Illustration by Rachel Edelstein

Santa Cruz has sent $5,250 in support to its sister city Shingu, Japan, after a recent earthquake left more than 11,000 people in the country dead.

Earlier this month, it was reported that Santa Cruz sent $3,000 in donations to Shingu. As of March 28, the number had increased to over $5,000.

Shingu is one of Santa Cruz’s five sister cities, or officially recognized partner communities across the globe. These relationships are intended to promote understanding and strengthen international ties.

The southern Japanese city has not been immediately affected by the recent tsunami and earthquakes in the northern part of the country, but Shingu’s domestic sister city Natori has been ravaged by the natural disasters.

Santa Cruz is indirectly helping Shingu send support to Natori through donations. Once they reach Shingu, monetary donations are used to buy food, water and petrol as well as funding emergency teams made up of firefighters, volunteers, and anyone willing to lend a helping hand in a time of crisis.

For Santa Cruz’s main sister city contact, Iwasawa-San, donations could not have come soon enough. He is thankful for the city’s concern and help.

“Recovery seems to be taking a very long time,” Iwasawa-San said in a thank-you letter to the city of Santa Cruz. He said that the donations have helped everything “from searching for victims to supplying various needs for survival and daily living.”

In a letter to former mayor Cynthia Mathews received earlier this month, Iwasawa-San said, “I heard that more than 60 countries set up humanitarian rescue teams to this area.”

The support is not one-sided.
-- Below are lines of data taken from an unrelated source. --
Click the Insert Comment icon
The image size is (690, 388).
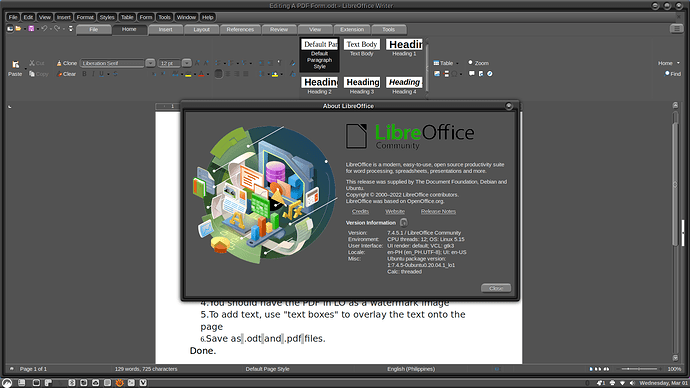coord(471,74)
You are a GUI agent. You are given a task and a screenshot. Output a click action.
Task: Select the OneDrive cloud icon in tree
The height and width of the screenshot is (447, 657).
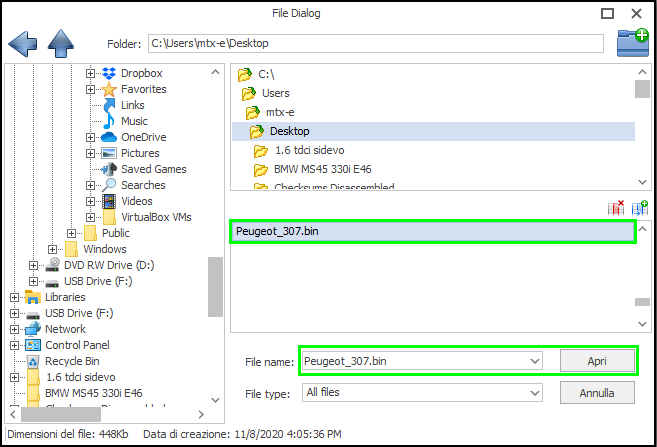pos(109,137)
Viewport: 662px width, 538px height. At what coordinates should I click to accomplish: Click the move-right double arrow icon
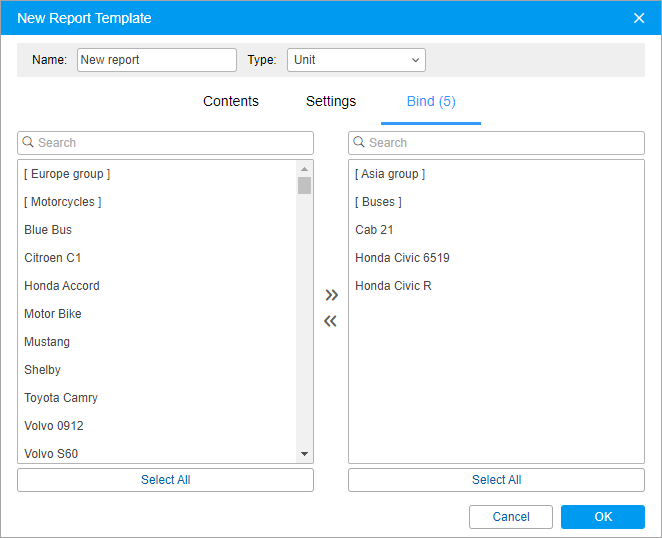point(331,295)
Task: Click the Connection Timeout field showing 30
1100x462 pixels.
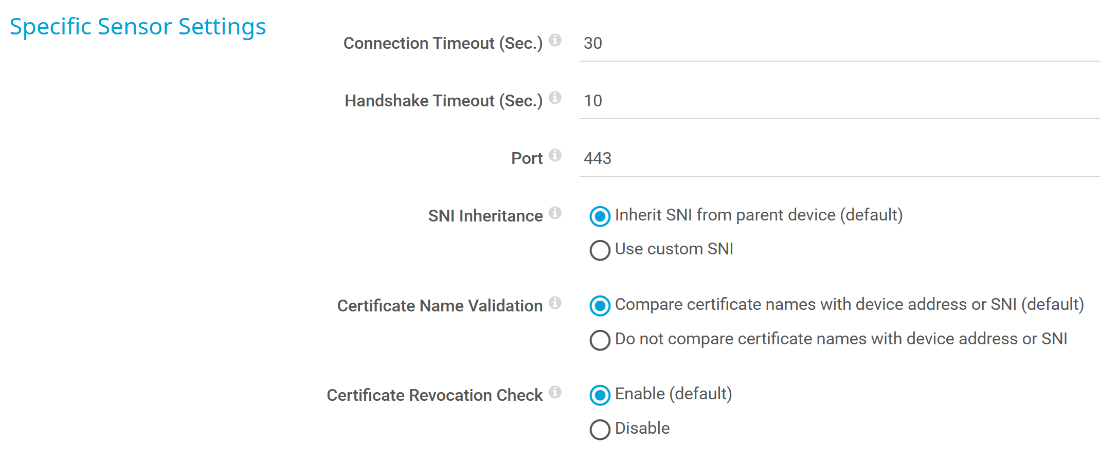Action: click(x=838, y=44)
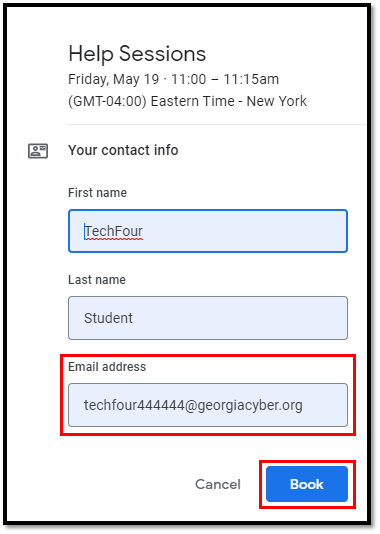Click the Your contact info heading
Screen dimensions: 380x534
point(123,150)
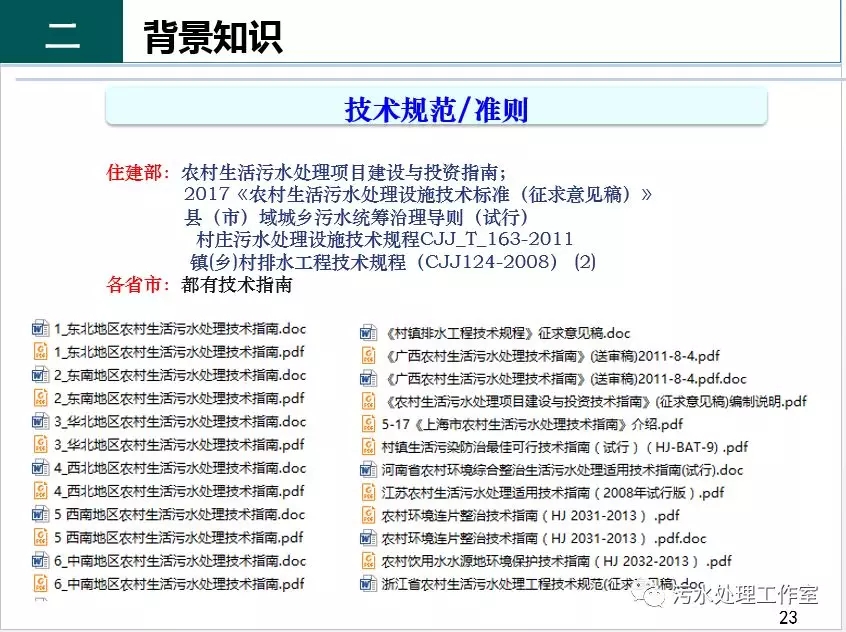Click the PDF icon for 江苏农村生活污水处理适用技术指南
846x632 pixels.
368,493
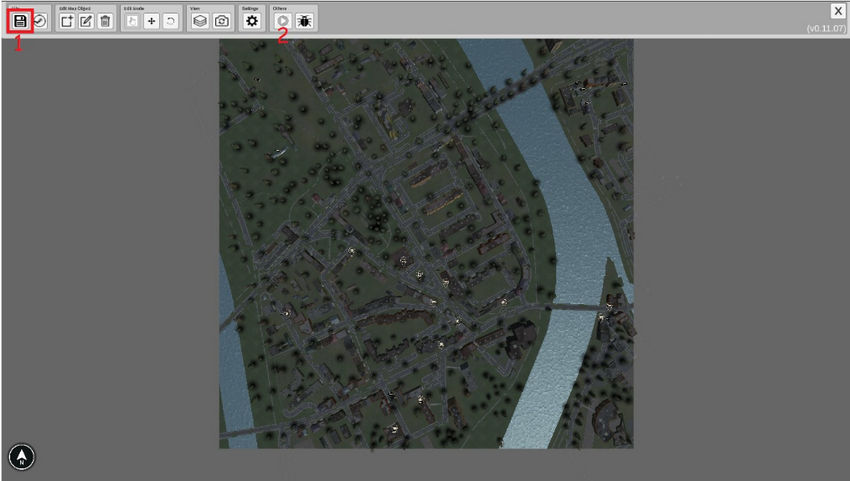The image size is (850, 481).
Task: Open the map layers view
Action: [200, 21]
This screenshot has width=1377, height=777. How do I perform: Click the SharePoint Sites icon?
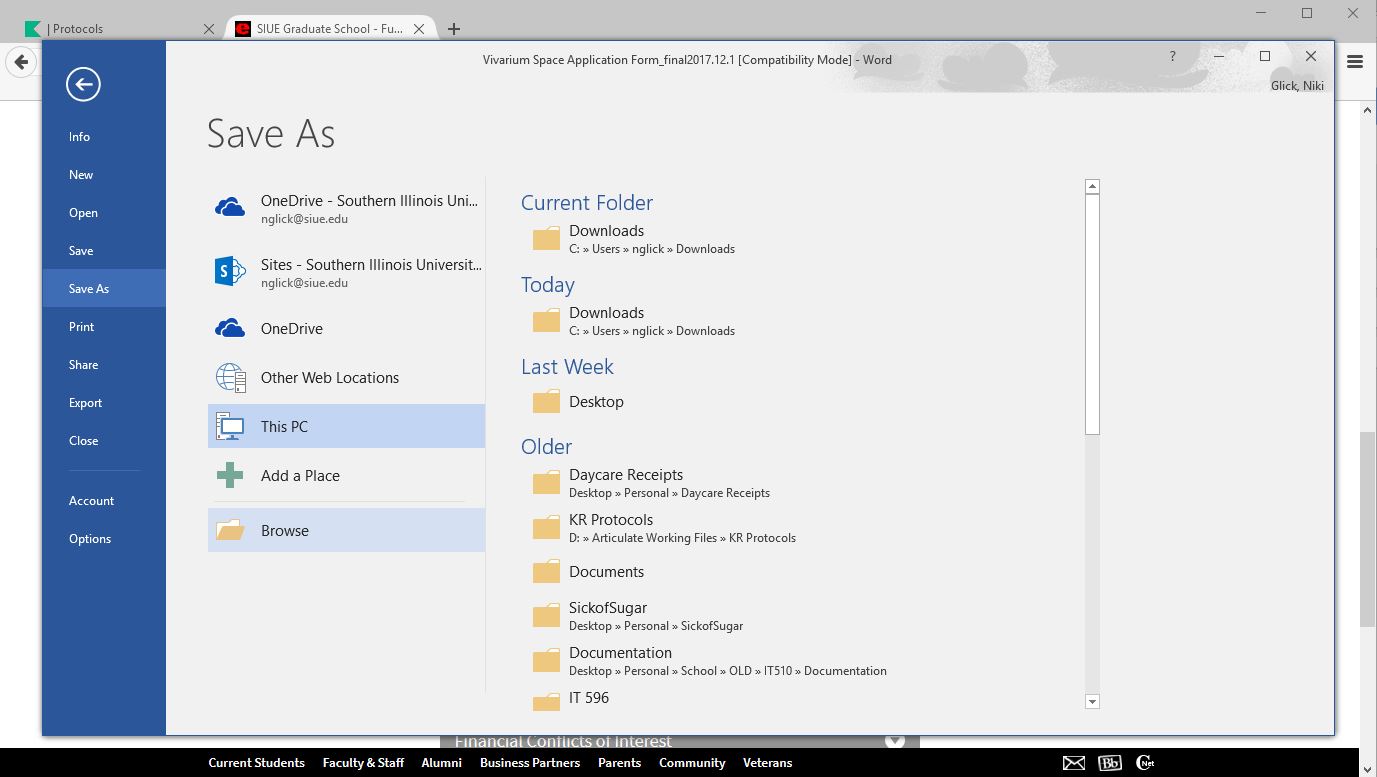point(230,271)
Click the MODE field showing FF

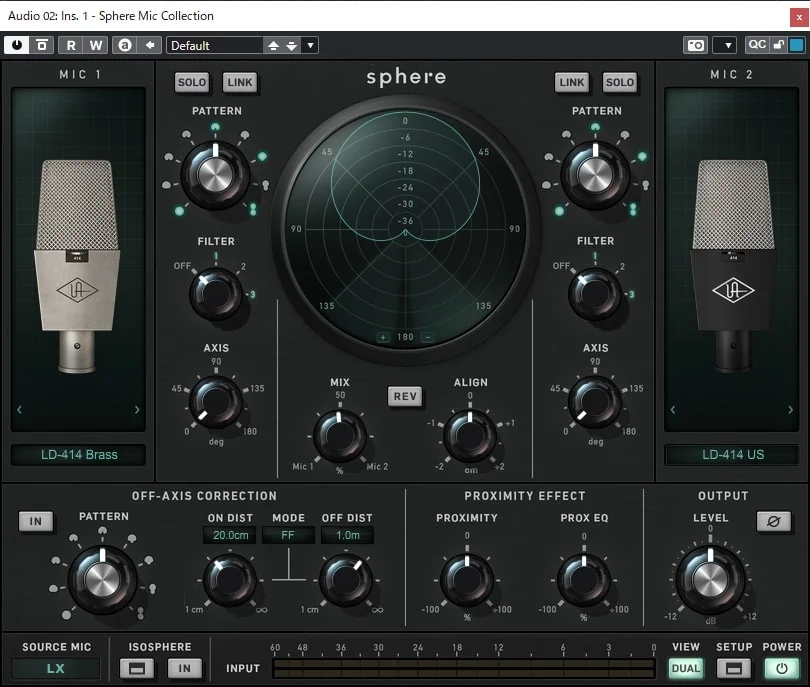(x=288, y=535)
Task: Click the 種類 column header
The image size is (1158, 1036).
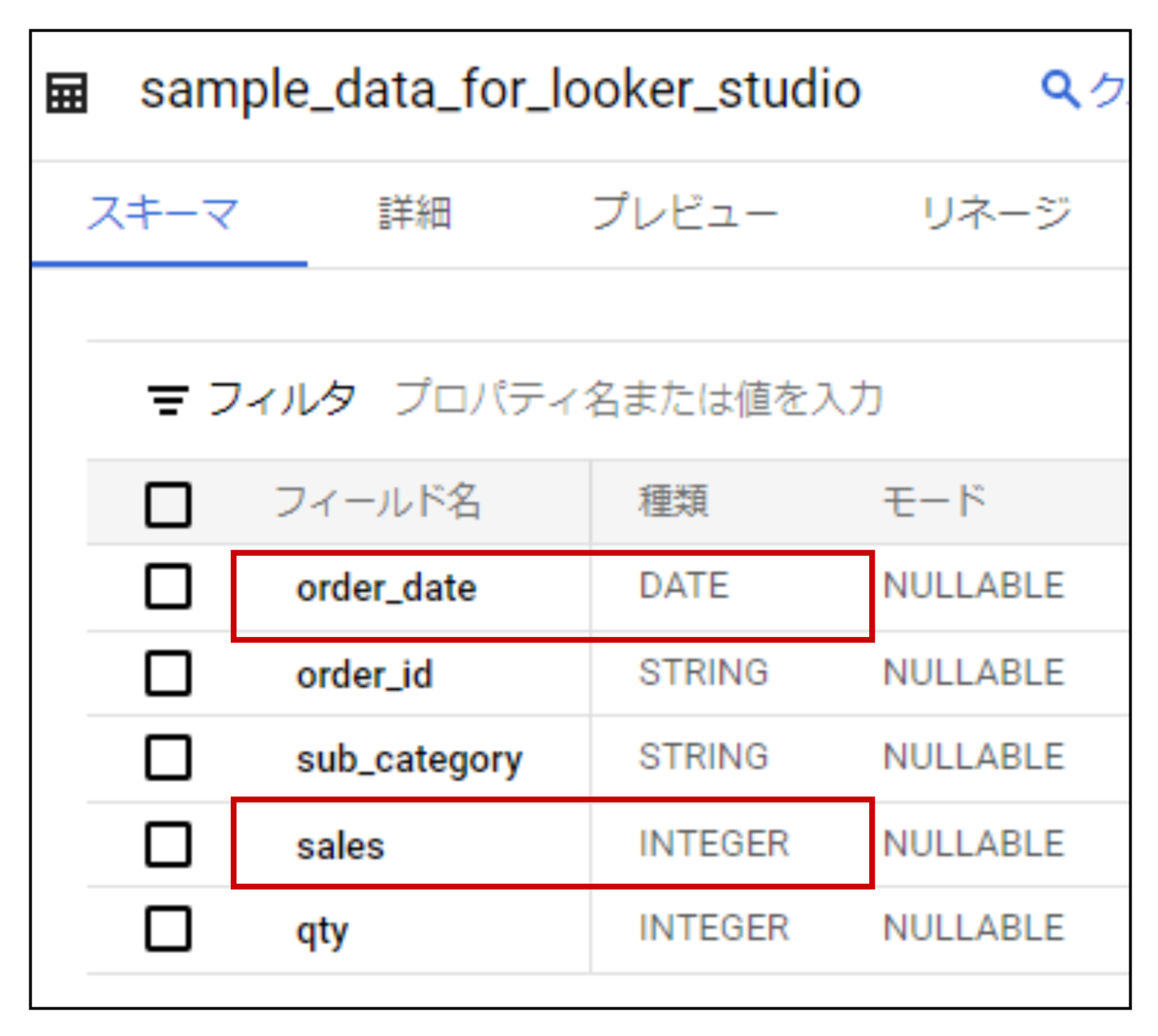Action: tap(673, 502)
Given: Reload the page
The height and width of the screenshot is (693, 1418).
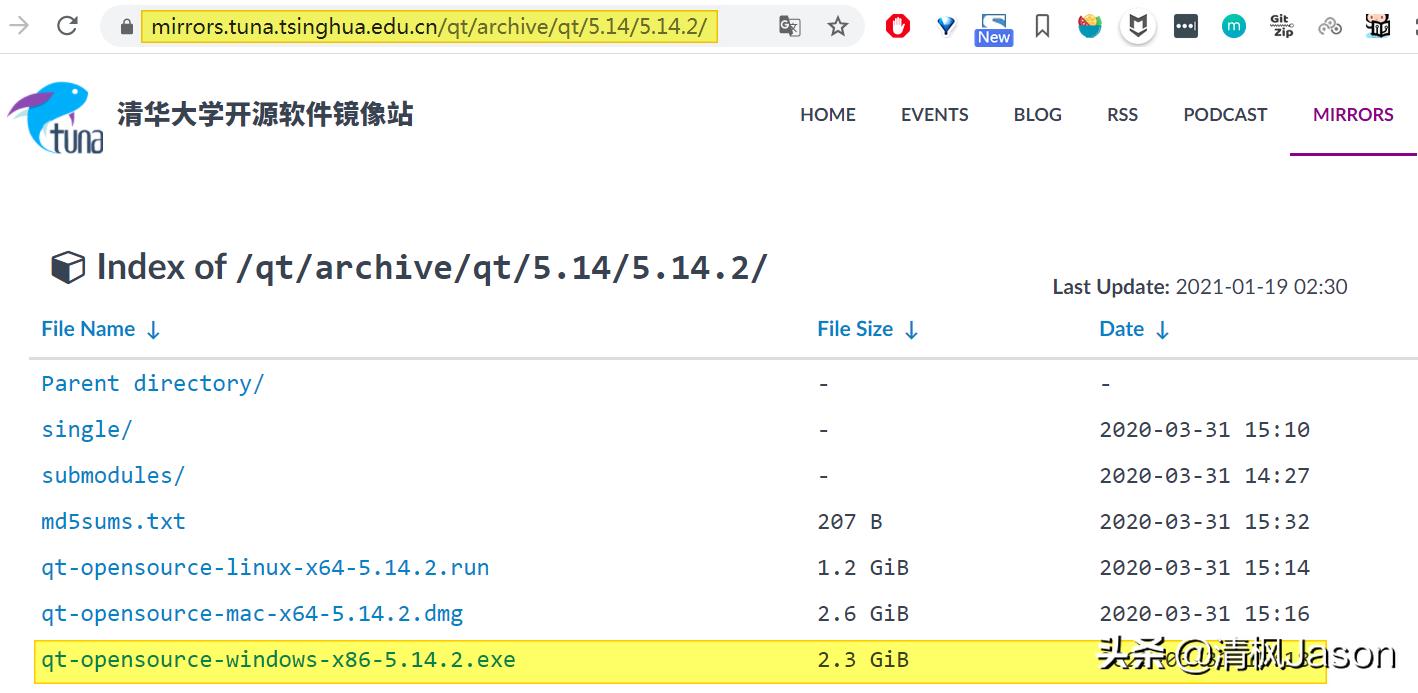Looking at the screenshot, I should pyautogui.click(x=67, y=26).
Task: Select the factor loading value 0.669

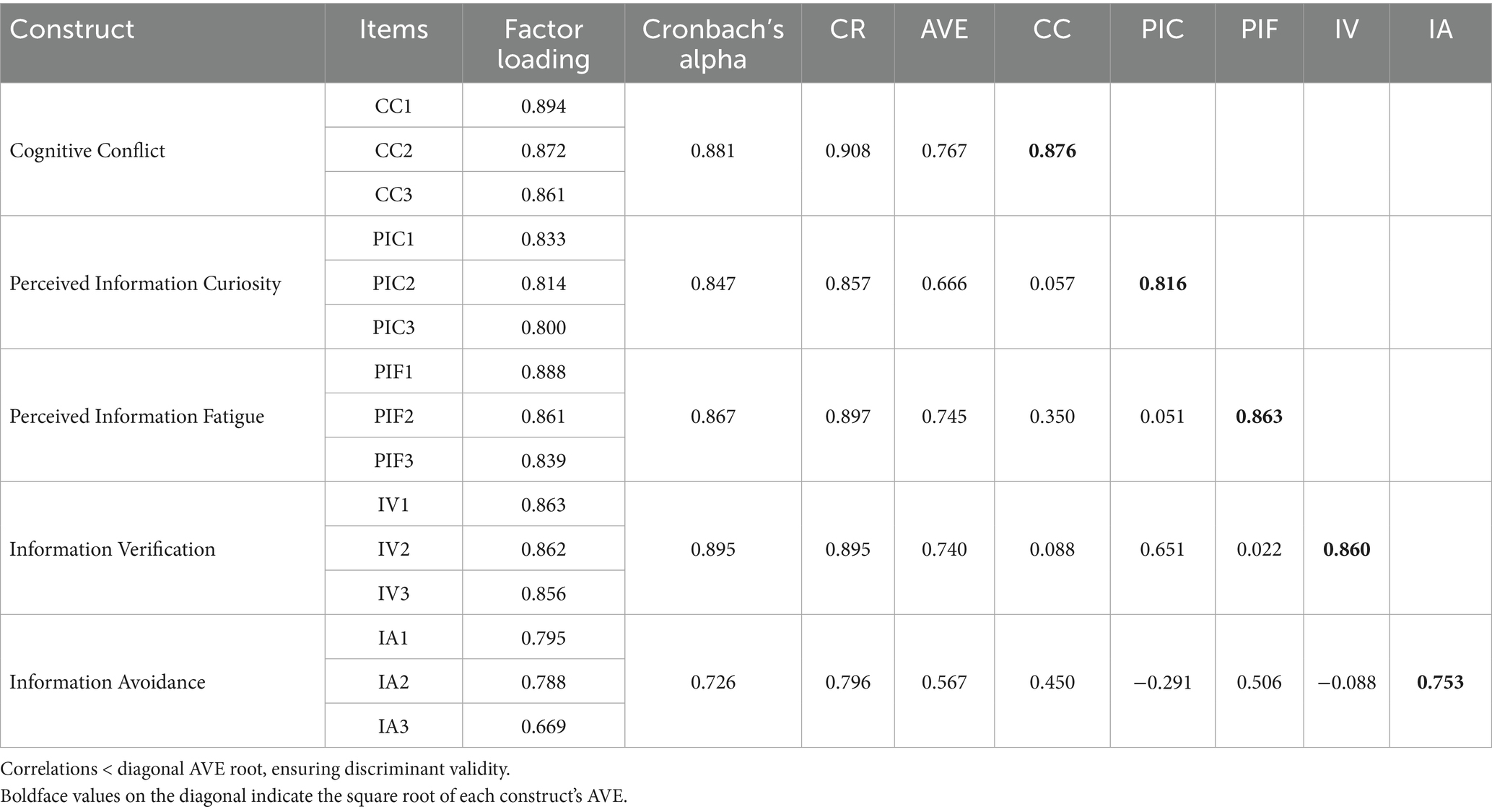Action: (x=543, y=726)
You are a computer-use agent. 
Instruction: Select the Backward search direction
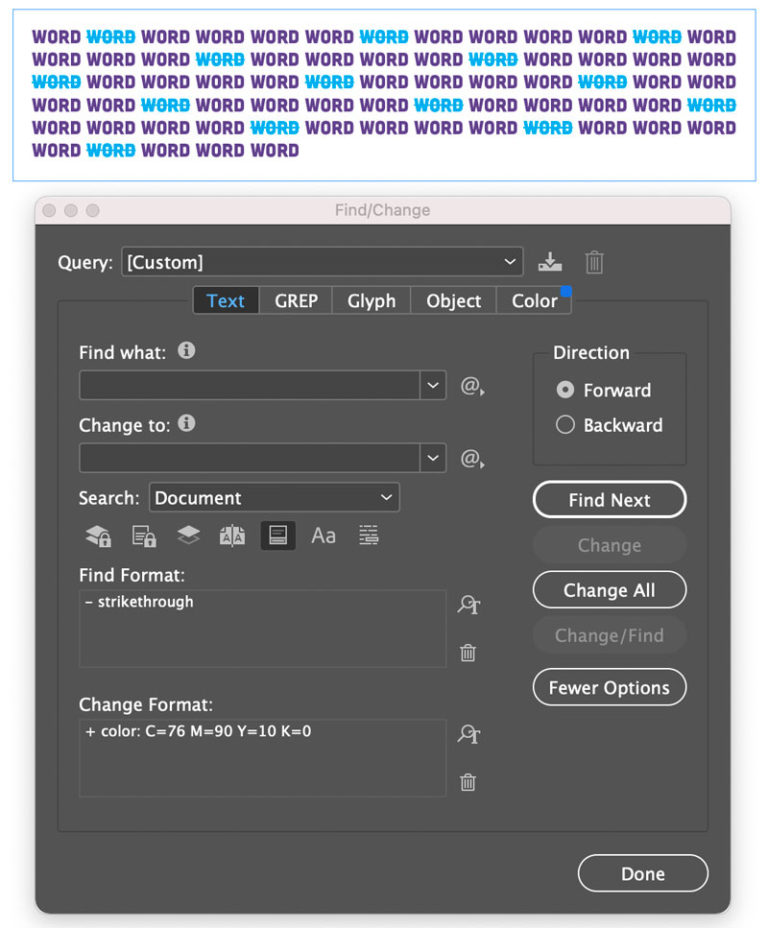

Japan’s consul general in San Francisco, Hiroshi Inomata, wrote Mayor Ryan Coonerty on March 14 to express his concern about Santa Cruz’s tsunami devastation, wishing the city swift recovery of its harbor and boats.

Current Santa Cruz city council member Katherine Beiers said that delegations are sent to Japan every year, and just as often, student delegations or the mayor of Shingu visit Santa Cruz.

“We have a really great relationship with our sister city,” Beiers said.

Lisa McGinnis, a member of the Santa Cruz Sister Cities Committee, said she was “extremely heartened by the overwhelming response,” with regard to Santa Cruzans’ support of Japan.

“Shingu’s relationship with Santa Cruz is one of the longest and strongest relationships of all Santa Cruz’s sister cities,” McGinnis said. “We are heartened by the generosity Santa Cruzans are showing their friends in Shingu and Natori.”

Overall, Santa Cruz has five sister cities across the world, and has been connected to Shingu for 37 years.  The relationship agreement was signed in 1974.

“The Sister Cities Committee was formed on the basis that peace can be achieved through person-to-person contact,” McGinnis said. “When you visit, for example, you stay in their homes, and they stay in our homes when they visit.”

These strong ties have made it especially hard for Santa Cruzans to see Japan in distress.

“They are all wonderful people and it’s sad that the people of Japan are experiencing this,” McGinnis said. “We’re all hoping for the best.”

Former mayor Mathews has been on several sister city delegation trips as city council member and as mayor. She has been in contact with multiple people, including her own host mother in Japan, since the disasters hit.

Yoshiko Umibe, Mathews’ host mother, wrote to Matthews on March 11, “It’s horrible. I can’t imagine that this is real. There is still no reply from one of my friends, so I can’t help feeling worried about her.”

Umibe thanked Matthews for her concern and assured her that everything in Shingu was untouched by the tsunami and earthquakes.

“Nobody plans for something like this,” Mathews said.

Mathews said she saw coverage on CNN of “a big black wave sweeping over fields.” She learned that this was in Natori. “[Santa Cruz] responded within a few days.”

Although nuclear radiation from the power plant explosion north of Tokyo has not presented a problem for Shingu as of yet, Matthews said, the people of Shingu are still concerned about this third blow to their country.

Wayne Nash, a Sister Cities Committee staff member, wrote in a letter to Cynthia Mathews on March 14, “So far everyone in Shingu is doing fine. However, we are a little frantic here at city hall as we get more news reports of nuclear fallout.”

With this looming threat and the rest of the country in shambles, Shingu citizens continue to send help and donations to their friends in Natori, and hope that any friends and family members who are still missing find their way home.

In a letter to Cynthia Mathews dated March 14, Iwasawa-San shared an old Japanese proverb to illustrate his feelings about the natural disasters and the large number of responses.

“Rain makes the ground firm, meaning some immense happening may give a good turning point for the future,” he wrote. “Sharing the experience of this disaster with sympathy can lead us to reconsider issues of life and death and each view of life.”